Your instructions:
Your task is to set down the line containing "Instruction: Click the" and every later line of the entries, word for word, including the last.

Stored data:
^^^^^^^^^^^^^^^^

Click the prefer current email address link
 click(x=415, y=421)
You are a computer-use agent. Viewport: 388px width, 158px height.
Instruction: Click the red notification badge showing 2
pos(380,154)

^^^^^^^^^^^^^^^^

Answer to this exercise:
Instruction: Click the red notification badge showing 2
pos(380,154)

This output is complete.